III Epiloog – Eerste huwelijksjaren, een moeilijke tijd

1951-1965

1951-1953
> Sim doorkruist Vlaanderen in VW-Kever als handelsvertegenwoordigster (Provincies Antwerpen en Limburg) (koekjesverkoop), is enige kostwinner, werkt lange dagen
> Nand alleen thuis tracht van zijn kunst te leven: poëzie & schilderkunst (burgerrechten kwijt wegens veroordeling, geen inkomen), verdwijnt uit de actualiteit en wordt genegeerd, verbittering hierover
> publiceert 2 dichtbundels met poëzie geschreven in gevangenschap
> werken in tuin en serre (druiven)

1953-1965
> vader Nand steekt regelmatige centje toe, huishoudster treedt in dienst en woont in
> 1953 geboorte dochter
> 1955 geboorte zoon “F” (filmcamera 8mm ten geschenke) net voor geboorte belandt Sim in gracht met VW-Kever
> 1956 bezoek sociale inspectie (wegens veroordelingen) slecht rapport voor Nand “want doet niet genoeg zijn best”: “manque de réalisme,  refuse d’envisager une solution raisonnable qui consisterait à soulager son épouse en acceptant un travail rémunérateur”…
> kinderen groeien (gefilmd) op “F”

++++

**Opdracht a:** Schrijf uit de lijst de regels over, te beginnen bij de regel met "At what (x,y)" en door tot en met de regel met "Looking at the". Laat de afbeeldingen weg.
De studietekst en de lijst hebben niets met elkaar te maken.

Opgeslagen items:
++++

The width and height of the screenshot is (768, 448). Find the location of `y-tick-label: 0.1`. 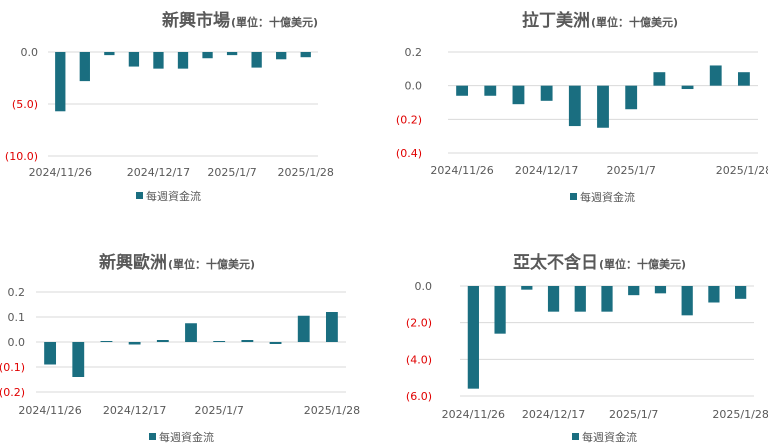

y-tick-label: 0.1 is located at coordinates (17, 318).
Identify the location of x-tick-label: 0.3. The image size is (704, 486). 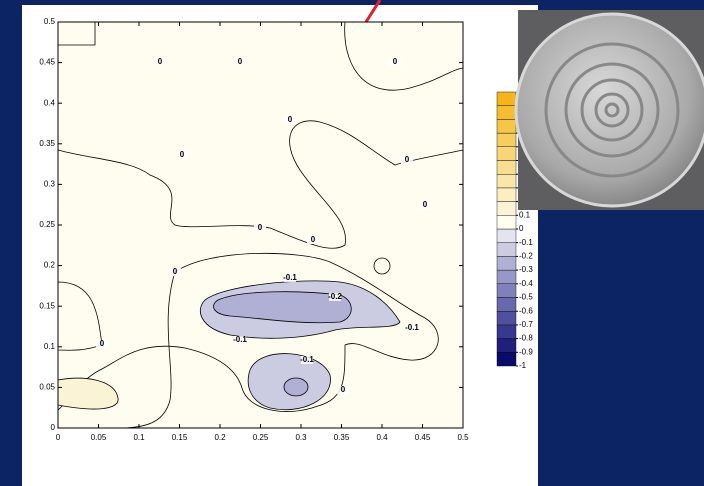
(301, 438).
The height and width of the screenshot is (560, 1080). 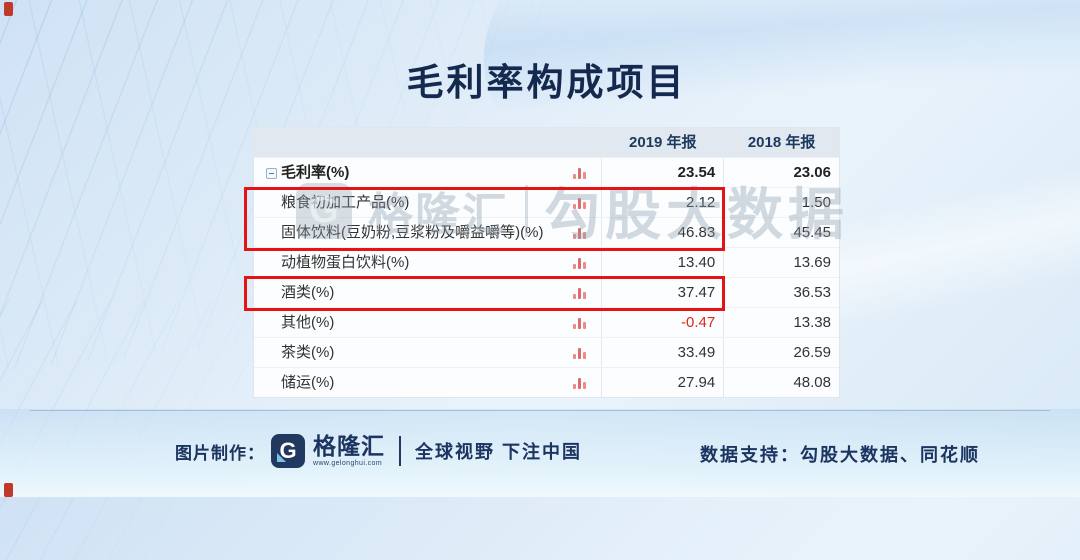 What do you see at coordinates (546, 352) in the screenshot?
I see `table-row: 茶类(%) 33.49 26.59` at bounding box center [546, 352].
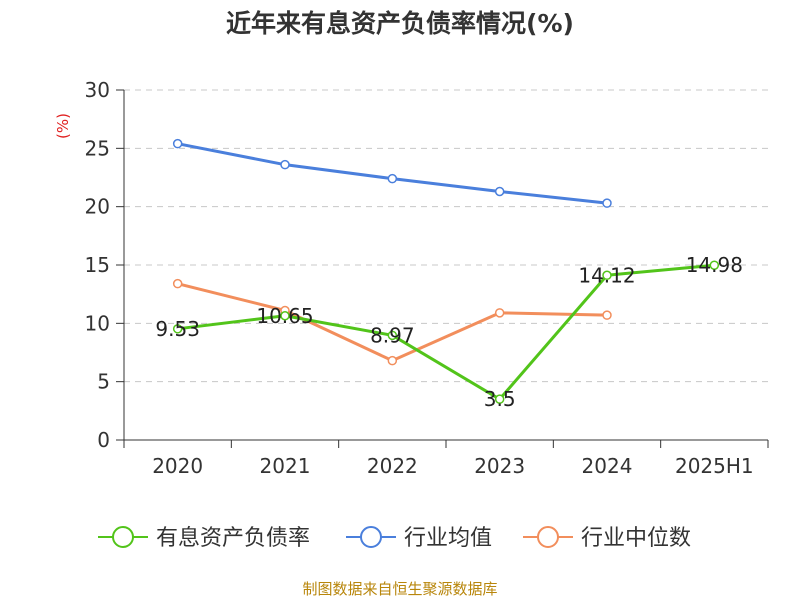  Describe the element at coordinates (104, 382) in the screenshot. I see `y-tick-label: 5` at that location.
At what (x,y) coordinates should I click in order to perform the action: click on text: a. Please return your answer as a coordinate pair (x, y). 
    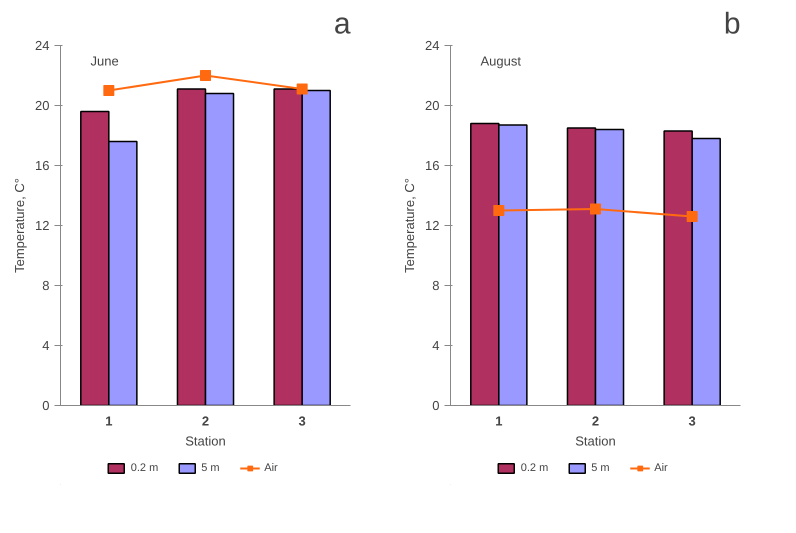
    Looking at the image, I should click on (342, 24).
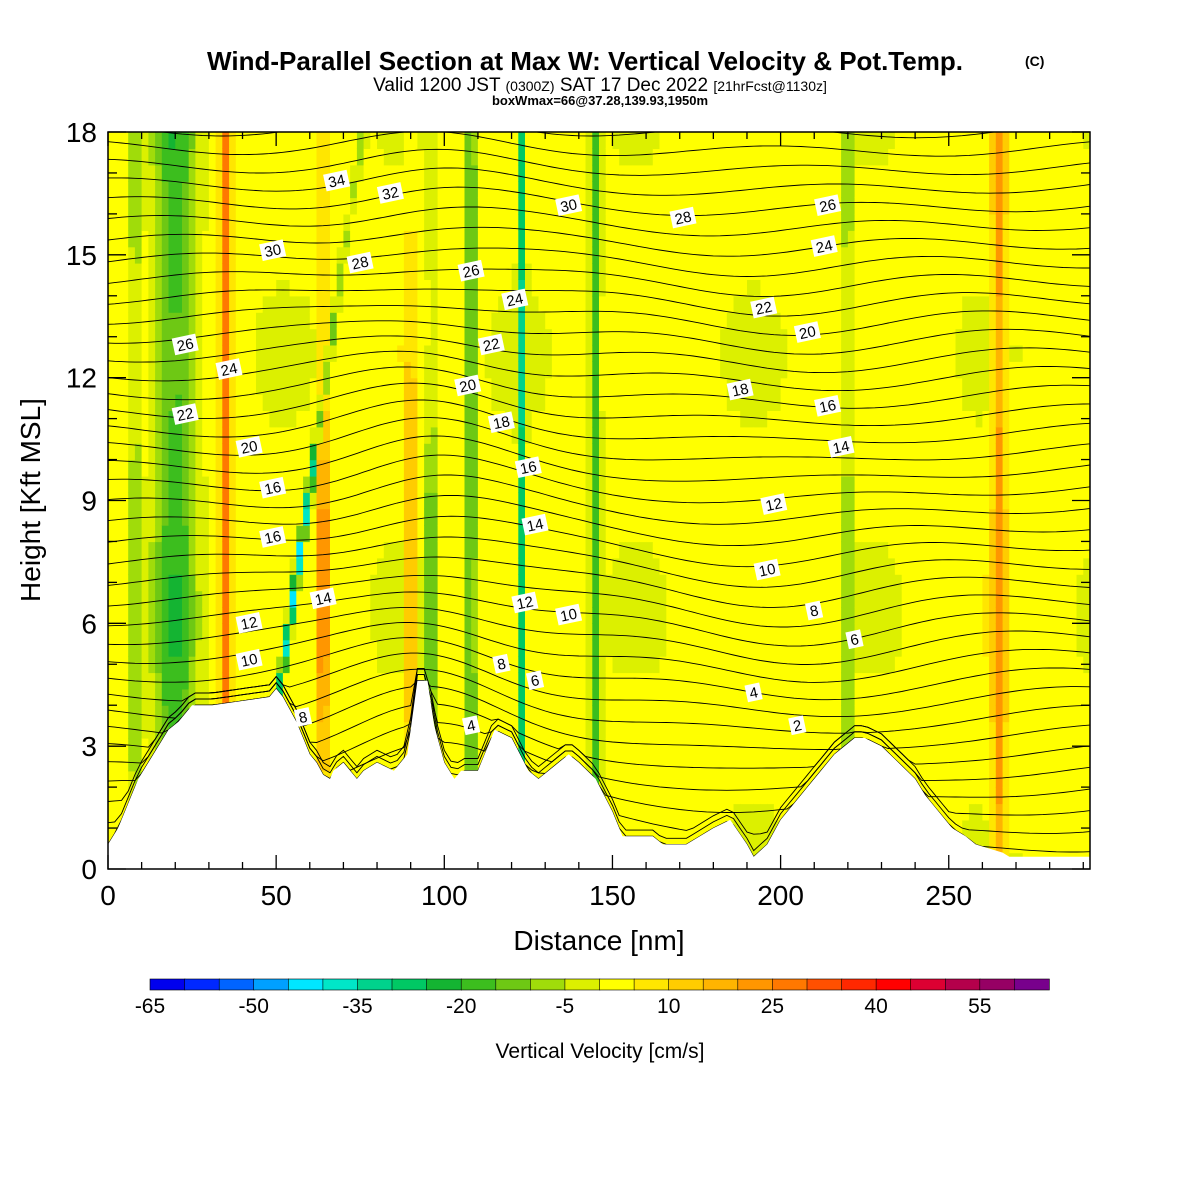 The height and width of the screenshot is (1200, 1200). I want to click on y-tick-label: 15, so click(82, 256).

++++

**Opdracht b:** In welke provincies reisde Sim volgens de studietekst rond als handelsvertegenwoordigster?

**Antwoord a:**
At what (x,y) coordinates should I click in order to perform the action: click on text: a. Please return your answer as a coordinate pair (x, y). 
    Looking at the image, I should click on (342, 24).

**Antwoord b:** In de provincies Antwerpen en Limburg.